Document passage ▸
----------

Model Name The unique name of the classifier model that is used for predictions.
Features Field The name of the field in the input schema that contains the feature vector.
Prediction Field The name of the field in the output schema that contains the predicted label.

Naive Bayes

NBClassifier

@Plugin(type = SparkSink.PLUGIN_TYPE)
@Name("NBClassifer")
@Description("A building stage for an Apache Spark ML Naive Bayes classifier model. This stage expects "
+ "a dataset with at least two fields to train the model: One as an array of numeric values, and, "  
+ "another that describes the class or label value as numeric value.")
public class NBClassifier extends ClassifierSink {

    ...

}

Parameters

Model Name The unique name of the classifier model.
Features Field The name of the field in the input schema that contains the feature vector.
Label Field The name of the field in the input schema that contains the label.

----------

Dataset excerpts ▸

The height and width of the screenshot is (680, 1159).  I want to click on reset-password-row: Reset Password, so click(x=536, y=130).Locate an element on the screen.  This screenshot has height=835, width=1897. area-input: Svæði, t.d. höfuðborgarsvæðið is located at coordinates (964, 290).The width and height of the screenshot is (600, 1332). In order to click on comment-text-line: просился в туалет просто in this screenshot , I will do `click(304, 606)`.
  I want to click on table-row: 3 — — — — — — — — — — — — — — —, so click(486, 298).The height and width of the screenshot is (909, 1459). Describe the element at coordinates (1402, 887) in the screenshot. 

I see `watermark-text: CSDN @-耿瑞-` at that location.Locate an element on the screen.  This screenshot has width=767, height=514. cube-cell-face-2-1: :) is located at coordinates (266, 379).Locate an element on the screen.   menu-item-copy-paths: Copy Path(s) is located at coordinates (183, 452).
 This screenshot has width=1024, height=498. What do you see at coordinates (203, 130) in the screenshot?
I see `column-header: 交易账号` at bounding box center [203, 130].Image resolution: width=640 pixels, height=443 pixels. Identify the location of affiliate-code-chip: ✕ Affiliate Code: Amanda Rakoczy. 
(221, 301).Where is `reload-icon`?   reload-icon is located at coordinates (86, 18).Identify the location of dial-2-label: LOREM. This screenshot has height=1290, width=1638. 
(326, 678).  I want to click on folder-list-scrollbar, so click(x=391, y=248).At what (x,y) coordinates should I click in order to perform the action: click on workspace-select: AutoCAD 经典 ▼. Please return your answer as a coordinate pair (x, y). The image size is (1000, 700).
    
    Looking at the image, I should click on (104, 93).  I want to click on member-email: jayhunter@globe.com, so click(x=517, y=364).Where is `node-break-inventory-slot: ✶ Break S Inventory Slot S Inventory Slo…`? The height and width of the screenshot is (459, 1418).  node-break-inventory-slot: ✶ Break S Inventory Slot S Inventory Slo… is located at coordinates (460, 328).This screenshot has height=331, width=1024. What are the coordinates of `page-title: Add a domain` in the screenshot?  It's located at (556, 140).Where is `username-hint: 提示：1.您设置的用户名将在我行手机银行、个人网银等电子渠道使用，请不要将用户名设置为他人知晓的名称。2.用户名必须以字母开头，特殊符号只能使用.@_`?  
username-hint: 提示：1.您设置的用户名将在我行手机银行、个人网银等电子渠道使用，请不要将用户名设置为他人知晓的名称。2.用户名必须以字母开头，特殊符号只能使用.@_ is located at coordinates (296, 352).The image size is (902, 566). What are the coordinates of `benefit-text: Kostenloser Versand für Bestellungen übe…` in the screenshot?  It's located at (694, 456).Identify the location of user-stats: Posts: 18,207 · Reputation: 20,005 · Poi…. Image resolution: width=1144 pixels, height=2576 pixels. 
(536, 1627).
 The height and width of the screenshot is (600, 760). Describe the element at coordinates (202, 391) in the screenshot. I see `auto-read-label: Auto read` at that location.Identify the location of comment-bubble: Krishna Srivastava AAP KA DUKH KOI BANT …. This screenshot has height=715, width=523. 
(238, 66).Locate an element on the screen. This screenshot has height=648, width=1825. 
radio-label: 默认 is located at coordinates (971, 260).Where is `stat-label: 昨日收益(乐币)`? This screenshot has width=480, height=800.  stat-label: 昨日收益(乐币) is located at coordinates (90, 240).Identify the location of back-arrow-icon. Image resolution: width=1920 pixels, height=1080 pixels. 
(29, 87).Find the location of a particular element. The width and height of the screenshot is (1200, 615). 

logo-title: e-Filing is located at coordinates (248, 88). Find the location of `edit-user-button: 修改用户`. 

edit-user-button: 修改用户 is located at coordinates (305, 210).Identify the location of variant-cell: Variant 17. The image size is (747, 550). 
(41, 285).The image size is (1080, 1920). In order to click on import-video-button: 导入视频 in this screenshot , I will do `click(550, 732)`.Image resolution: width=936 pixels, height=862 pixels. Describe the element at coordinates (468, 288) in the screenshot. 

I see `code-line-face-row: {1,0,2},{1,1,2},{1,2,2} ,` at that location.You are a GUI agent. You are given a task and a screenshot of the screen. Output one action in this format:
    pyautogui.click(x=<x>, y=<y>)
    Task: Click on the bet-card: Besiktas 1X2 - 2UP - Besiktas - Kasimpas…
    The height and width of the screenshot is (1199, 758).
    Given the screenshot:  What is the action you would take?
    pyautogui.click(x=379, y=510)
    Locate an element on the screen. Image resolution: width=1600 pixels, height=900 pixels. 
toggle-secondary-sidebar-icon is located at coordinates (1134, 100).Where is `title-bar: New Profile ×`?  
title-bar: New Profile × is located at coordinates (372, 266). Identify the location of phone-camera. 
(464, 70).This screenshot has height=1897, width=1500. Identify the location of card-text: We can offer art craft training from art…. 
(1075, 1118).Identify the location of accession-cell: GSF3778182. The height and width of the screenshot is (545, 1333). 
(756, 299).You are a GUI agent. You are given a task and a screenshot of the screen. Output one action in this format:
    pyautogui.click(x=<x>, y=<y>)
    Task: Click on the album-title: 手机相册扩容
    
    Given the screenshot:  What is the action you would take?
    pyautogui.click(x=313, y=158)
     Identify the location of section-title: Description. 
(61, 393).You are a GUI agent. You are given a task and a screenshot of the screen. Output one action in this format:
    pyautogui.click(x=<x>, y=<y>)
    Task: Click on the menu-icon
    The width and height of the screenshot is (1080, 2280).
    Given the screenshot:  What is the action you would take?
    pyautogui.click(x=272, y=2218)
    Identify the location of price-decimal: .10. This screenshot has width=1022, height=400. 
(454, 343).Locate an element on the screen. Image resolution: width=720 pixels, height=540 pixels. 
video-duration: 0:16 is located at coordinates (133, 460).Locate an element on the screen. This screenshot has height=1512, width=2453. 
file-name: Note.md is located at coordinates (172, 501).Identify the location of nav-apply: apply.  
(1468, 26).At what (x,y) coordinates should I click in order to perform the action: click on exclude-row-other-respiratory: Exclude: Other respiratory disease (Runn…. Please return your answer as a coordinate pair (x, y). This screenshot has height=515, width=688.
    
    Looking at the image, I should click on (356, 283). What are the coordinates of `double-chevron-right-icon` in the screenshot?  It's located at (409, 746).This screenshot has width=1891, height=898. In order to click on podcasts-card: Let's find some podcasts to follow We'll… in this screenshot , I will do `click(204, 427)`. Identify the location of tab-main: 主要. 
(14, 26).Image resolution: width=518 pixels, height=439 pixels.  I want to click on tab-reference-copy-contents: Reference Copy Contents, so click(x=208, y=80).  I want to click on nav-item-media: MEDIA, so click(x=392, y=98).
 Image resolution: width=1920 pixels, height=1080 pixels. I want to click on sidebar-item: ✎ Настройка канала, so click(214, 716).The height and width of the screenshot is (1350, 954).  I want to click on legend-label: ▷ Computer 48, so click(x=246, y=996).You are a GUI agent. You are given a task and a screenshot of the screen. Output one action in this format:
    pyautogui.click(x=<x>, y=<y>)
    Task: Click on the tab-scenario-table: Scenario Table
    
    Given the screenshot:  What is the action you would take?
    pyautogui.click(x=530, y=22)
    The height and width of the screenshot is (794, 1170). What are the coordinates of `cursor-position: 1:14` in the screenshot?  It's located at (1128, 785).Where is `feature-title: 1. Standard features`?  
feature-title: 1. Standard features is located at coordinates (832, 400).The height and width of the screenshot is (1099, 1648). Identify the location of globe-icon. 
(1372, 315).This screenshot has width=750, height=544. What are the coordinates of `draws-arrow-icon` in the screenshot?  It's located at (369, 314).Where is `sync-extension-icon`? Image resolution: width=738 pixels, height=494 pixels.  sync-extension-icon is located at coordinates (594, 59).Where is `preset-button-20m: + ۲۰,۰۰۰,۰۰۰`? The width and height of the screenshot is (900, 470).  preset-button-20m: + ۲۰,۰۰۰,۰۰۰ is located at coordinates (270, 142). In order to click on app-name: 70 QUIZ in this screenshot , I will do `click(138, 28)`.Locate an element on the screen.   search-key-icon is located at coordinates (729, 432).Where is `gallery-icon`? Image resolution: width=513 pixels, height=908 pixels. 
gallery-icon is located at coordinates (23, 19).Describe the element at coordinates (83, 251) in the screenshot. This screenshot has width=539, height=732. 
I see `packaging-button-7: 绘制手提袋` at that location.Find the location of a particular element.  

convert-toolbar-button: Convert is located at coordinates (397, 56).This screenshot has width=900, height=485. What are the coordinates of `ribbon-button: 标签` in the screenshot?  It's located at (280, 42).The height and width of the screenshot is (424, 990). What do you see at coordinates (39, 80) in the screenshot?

----------

Tasks ▸
[1] Copy the part of the classifier text between "Model Name The unique name of the classifier model." and "contains the label.", inclusive, word for word.
[2] Decide whether each statement agrees with the classifier text. Answer yes or no for each, and quote the exact words from the text that decide it. (a) The NBClassifier class extends ClassifierSink. (b) The Label Field names a field in the output schema. (c) The stage expects a dataset with at least three fields to train the model.

Task-by-task solutions ▸
[1]
Model Name The unique name of the classifier model.
Features Field The name of the field in the input schema that contains the feature vector.
Label Field The name of the field in the input schema that contains the label.

[2]
(a) Yes: "public class NBClassifier extends ClassifierSink"
(b) No: "The name of the field in the input schema that contains the label."
(c) No: "a dataset with at least two fields to train the model"